REQUIRED ACTION :: The only acceptable output is every entry, printed exactly.

GIVEN DATA ::
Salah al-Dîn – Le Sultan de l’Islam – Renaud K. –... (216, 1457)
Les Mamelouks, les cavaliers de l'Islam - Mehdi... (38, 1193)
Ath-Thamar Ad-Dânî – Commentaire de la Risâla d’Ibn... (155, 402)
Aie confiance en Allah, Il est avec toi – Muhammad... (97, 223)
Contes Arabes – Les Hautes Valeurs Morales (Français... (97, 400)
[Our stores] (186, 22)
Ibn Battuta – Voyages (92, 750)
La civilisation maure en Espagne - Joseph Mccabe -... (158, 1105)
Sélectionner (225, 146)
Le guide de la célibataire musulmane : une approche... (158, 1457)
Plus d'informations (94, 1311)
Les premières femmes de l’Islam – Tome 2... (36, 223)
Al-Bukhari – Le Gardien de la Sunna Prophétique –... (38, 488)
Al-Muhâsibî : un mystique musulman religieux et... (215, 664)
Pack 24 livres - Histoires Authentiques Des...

SOLVED PROBLEM ::
Salah al-Dîn – Le Sultan de l’Islam – Renaud K. –... (216, 1457)
Les Mamelouks, les cavaliers de l'Islam - Mehdi... (38, 1193)
Ath-Thamar Ad-Dânî – Commentaire de la Risâla d’Ibn... (155, 402)
Aie confiance en Allah, Il est avec toi – Muhammad... (97, 223)
Contes Arabes – Les Hautes Valeurs Morales (Français... (97, 400)
[Our stores] (186, 22)
Ibn Battuta – Voyages (92, 750)
La civilisation maure en Espagne - Joseph Mccabe -... (158, 1105)
Sélectionner (225, 146)
Le guide de la célibataire musulmane : une approche... (158, 1457)
Plus d'informations (94, 1311)
Les premières femmes de l’Islam – Tome 2... (36, 223)
Al-Bukhari – Le Gardien de la Sunna Prophétique –... (38, 488)
Al-Muhâsibî : un mystique musulman religieux et... (215, 664)
Pack 24 livres - Histoires Authentiques Des...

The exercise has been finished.